I felt the same way. Although my circumstances didn't exactly match yours, the feelings sure did. It snowballed to the point where I routinely wished I'd get taken out in a car accident or just wouldn't wake up. That I didn't have the courage to kill myself felt like just another in a long list of failures.
Name prominent facets and it all is a catalog of shortcomings and outright failure. Physically, materially, economically, socially, you name it. There's winners and losers, know which i am. It's easy to see.
I felt the same way. Although my circumstances didn't exactly match yours, the feelings sure did. It snowballed to the point where I routinely wished I'd get taken out in a car accident or just wouldn't wake up. That I didn't have the courage to kill myself felt like just another in a long list of failures.
I sat in that spot for quite a while, thinking I just needed to be patient and everything would straighten out like it seemed to for so many others. Even many months after my last drink, not much had improved. Maybe it wasn't getting any worse but the thought of living like this, with these feelings and this mental anguish was depressing.

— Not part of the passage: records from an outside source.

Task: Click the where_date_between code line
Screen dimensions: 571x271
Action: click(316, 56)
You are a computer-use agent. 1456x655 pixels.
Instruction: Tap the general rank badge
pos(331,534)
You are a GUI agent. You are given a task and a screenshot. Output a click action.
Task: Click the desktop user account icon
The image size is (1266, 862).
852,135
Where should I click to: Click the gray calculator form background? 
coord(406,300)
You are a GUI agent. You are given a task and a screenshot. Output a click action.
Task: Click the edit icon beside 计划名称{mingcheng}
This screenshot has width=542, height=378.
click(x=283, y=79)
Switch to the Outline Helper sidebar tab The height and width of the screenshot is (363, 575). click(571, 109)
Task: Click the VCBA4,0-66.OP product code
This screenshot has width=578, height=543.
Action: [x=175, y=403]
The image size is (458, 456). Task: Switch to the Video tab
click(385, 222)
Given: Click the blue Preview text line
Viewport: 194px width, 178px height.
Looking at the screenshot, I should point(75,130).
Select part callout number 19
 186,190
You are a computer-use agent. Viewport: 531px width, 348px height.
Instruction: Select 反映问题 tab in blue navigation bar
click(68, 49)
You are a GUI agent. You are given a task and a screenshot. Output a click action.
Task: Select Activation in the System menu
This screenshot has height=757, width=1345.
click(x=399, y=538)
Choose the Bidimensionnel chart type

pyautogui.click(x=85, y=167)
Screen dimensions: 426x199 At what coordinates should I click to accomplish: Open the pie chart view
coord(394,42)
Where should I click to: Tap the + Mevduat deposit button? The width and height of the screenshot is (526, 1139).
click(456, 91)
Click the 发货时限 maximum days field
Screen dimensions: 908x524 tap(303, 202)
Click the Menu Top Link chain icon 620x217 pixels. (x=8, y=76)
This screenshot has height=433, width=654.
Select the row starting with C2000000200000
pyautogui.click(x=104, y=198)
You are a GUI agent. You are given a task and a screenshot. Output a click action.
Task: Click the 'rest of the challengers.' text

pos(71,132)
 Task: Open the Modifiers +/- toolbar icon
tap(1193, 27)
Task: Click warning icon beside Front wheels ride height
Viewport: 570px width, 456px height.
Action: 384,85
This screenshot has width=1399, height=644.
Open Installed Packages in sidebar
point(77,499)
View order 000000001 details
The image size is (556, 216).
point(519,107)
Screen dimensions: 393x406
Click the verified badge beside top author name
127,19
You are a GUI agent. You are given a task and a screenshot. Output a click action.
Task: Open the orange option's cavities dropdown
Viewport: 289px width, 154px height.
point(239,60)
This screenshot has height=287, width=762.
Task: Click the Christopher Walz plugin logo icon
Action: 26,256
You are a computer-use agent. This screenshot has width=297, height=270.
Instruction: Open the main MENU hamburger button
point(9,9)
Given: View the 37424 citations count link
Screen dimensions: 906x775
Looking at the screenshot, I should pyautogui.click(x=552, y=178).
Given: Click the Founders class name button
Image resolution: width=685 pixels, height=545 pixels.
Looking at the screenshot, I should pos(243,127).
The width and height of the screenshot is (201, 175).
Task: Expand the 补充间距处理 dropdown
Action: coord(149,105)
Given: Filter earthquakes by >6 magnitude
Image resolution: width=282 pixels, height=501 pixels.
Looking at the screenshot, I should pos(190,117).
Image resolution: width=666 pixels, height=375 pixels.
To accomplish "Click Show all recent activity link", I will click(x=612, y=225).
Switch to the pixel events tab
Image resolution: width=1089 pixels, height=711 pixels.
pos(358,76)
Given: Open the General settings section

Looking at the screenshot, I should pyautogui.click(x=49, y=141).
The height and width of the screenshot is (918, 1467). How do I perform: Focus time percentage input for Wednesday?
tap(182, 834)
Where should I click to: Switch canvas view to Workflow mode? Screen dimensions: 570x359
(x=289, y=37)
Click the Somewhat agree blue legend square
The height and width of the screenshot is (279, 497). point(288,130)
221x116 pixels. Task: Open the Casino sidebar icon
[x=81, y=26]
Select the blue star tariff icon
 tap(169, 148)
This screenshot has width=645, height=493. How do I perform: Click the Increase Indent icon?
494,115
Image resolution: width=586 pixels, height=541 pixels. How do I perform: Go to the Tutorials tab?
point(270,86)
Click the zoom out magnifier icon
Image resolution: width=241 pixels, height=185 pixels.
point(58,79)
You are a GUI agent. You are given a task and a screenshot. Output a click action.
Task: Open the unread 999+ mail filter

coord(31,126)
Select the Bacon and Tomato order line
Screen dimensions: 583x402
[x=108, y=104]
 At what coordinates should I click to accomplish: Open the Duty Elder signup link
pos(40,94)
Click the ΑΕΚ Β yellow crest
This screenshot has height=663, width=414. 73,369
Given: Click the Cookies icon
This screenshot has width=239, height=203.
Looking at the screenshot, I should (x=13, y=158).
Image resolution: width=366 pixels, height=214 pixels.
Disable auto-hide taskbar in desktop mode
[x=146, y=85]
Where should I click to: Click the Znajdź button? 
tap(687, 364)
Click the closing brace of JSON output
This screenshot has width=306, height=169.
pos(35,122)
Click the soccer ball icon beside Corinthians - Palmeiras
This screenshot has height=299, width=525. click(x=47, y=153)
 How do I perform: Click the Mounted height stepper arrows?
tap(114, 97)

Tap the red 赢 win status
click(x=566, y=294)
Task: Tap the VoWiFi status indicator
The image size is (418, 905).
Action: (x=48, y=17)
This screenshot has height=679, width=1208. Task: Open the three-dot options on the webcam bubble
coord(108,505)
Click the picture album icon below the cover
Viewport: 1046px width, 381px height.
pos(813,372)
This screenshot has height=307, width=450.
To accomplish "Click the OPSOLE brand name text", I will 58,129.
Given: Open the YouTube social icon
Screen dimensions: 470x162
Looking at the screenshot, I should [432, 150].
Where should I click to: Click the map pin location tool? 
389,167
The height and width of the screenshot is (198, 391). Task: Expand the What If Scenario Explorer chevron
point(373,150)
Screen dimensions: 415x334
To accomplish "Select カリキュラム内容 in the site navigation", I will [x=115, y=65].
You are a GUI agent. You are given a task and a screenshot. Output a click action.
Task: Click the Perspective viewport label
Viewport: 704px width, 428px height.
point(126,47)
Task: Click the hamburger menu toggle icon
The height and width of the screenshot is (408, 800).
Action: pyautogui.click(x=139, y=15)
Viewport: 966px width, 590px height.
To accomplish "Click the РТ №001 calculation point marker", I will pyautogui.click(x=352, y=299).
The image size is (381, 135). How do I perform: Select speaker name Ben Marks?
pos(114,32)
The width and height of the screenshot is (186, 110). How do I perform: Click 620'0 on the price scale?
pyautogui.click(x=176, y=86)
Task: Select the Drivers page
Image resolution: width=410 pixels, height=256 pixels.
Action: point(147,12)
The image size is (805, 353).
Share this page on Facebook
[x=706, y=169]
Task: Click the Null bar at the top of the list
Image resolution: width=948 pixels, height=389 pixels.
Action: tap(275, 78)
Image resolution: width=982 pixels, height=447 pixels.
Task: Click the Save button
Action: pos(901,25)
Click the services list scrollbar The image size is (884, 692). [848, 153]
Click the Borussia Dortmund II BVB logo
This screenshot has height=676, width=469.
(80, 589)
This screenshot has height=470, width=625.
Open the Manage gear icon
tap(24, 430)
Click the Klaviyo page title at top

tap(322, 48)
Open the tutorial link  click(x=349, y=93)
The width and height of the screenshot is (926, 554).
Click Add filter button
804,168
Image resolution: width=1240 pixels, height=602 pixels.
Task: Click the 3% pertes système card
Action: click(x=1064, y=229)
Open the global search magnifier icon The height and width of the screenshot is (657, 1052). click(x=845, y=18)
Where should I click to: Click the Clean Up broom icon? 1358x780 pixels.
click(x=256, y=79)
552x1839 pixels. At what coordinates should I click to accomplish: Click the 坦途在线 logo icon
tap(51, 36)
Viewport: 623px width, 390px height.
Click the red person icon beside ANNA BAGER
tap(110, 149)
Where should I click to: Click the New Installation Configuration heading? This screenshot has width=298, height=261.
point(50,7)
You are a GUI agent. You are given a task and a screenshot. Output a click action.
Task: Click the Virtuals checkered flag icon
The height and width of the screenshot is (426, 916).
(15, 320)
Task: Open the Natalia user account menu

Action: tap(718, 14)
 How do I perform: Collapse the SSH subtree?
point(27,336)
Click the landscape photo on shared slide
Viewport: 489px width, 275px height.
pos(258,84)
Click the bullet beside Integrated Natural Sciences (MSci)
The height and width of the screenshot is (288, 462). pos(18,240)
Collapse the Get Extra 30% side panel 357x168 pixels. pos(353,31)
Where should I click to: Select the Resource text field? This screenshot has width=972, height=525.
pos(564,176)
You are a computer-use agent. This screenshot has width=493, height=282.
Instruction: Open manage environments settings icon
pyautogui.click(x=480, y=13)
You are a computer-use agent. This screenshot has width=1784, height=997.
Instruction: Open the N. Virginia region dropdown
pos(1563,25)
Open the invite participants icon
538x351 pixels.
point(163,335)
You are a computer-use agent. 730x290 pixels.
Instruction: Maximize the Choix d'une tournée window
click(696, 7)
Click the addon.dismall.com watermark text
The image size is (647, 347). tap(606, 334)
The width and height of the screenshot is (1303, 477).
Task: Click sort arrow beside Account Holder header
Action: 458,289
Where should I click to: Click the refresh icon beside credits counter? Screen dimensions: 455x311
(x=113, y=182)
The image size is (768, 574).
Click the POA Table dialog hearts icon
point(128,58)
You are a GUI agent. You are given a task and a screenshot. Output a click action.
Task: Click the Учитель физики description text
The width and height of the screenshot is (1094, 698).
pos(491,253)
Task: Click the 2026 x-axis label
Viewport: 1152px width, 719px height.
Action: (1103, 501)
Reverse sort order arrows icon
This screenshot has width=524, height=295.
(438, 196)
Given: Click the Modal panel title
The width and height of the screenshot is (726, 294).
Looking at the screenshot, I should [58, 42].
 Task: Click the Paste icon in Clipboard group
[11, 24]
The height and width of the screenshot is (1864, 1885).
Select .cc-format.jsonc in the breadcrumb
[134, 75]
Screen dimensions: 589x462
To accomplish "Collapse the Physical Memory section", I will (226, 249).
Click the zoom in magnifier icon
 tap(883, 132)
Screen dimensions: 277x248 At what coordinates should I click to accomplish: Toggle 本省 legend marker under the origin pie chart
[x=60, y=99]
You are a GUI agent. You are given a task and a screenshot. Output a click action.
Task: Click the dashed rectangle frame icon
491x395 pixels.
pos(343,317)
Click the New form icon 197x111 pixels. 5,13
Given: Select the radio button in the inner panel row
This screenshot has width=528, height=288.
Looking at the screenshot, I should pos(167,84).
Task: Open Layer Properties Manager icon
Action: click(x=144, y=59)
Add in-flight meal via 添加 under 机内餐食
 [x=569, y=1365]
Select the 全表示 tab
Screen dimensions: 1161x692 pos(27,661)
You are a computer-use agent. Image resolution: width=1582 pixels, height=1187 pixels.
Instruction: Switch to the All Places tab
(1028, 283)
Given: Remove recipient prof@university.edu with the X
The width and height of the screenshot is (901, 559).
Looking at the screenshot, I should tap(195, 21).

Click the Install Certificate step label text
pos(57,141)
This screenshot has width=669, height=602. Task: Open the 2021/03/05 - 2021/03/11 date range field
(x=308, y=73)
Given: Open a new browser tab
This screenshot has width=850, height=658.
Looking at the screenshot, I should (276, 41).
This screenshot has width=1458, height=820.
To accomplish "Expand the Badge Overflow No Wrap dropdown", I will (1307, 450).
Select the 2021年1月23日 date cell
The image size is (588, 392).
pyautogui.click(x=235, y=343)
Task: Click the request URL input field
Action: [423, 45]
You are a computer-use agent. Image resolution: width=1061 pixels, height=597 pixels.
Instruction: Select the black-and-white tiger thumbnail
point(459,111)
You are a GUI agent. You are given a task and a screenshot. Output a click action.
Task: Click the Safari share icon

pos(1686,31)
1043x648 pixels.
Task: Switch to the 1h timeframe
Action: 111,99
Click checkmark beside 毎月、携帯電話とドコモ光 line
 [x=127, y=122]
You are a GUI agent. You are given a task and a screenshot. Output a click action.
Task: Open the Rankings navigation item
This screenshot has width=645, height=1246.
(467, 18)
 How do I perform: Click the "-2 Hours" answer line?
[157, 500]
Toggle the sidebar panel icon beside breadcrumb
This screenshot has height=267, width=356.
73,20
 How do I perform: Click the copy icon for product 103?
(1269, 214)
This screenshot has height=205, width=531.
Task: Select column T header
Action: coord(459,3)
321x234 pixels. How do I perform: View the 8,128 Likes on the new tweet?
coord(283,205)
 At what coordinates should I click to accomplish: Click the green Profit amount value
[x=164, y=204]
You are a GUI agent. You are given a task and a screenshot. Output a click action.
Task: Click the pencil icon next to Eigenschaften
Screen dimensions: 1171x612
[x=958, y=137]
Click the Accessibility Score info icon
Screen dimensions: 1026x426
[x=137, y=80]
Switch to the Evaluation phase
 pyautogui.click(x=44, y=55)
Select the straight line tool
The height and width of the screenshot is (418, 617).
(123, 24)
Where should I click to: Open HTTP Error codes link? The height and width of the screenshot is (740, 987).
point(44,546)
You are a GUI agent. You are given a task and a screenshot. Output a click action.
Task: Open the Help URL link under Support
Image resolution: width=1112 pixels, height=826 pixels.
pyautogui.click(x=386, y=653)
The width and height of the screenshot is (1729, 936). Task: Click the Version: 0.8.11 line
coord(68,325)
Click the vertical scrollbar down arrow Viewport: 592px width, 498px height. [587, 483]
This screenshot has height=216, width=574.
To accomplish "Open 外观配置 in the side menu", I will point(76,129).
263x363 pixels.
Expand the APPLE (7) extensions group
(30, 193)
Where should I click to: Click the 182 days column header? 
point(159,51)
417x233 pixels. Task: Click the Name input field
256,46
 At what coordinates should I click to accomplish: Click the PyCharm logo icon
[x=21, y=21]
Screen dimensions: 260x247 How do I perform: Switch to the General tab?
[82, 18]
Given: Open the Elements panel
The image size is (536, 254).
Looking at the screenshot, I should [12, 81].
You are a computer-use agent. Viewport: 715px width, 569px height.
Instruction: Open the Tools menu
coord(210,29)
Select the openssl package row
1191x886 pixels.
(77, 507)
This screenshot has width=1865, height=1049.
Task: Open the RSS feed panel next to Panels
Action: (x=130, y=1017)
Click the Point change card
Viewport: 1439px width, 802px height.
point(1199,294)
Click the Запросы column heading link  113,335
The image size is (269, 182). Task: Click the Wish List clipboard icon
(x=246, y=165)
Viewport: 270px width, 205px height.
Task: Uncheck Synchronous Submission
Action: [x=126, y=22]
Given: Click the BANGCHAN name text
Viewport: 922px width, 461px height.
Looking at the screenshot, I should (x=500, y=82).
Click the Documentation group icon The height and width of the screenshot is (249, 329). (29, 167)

Long story short, it wasn't until I ran into some alcoholics active in recovery that I learned what was going on. I discovered that my drinking qualified me as an alcoholic - no shocker there. I also learned that these ppl had the same deal....that periods of sobriety were full of constant reminders about what they used to like to drink. It was suggested that what I was experiencing was not something more than about 10-15 percent of the population experiences: the agony of untreated alcoholism. Alcoholic drinkers solve their problem by not drinking. Drinking is the problem so not drinking is the solution. Combine "not drinking" with some healthier life-choices and they're off and running. For the brand of alcoholism I had, not drinking was a necessary start but not the solution. Like you, I felt worse (mentally, emotionally, in regards to depression, inability to focus or sometimes just think, decision making, and so on) in sobriety than I remembered feeling even on the bad drunks. The concept of my alcoholism having a greater effect on me when not drinking that when I was seemed like it was spot-on. It didn't seem to make sense but here I was, experiencing precisely that.
It seemed like I just couldn't catch a break. I couldn't take the trouble (mostly legal troubles but there were also marital issues and problems at work) that came with drinking. On the flip side, I couldn't take the feelings and thoughts that dominated me when I wasn't drinking. It was lose - lose..... Perfect, I thought, for a loser like me.
I say all of this in the hope that if this is what you're experiencing, you can know that you're not alone. Your problems aren't unique to you. Even better news, they're consistent with and present in a small group of people. Best of all, there IS a solution. There IS a way out. Everything CAN improve.
Time isn't on your side though. I found for myself and I've watched a lot of newly sober ppl who are in your spot and the clock is ticking. It's usually find the solution quickly or go back to what you were doing in the insane hope that this time it'll be better, the trouble won't be so bad, and......if nothing else.......at least you'll get a reprieve for a little while. Door number two is a lie we convince ourselves of though. It's never better and that reprieve, eventually even that goes away and then all you get is drunk/high AND you keep all the shame, guilt, and self-hatred.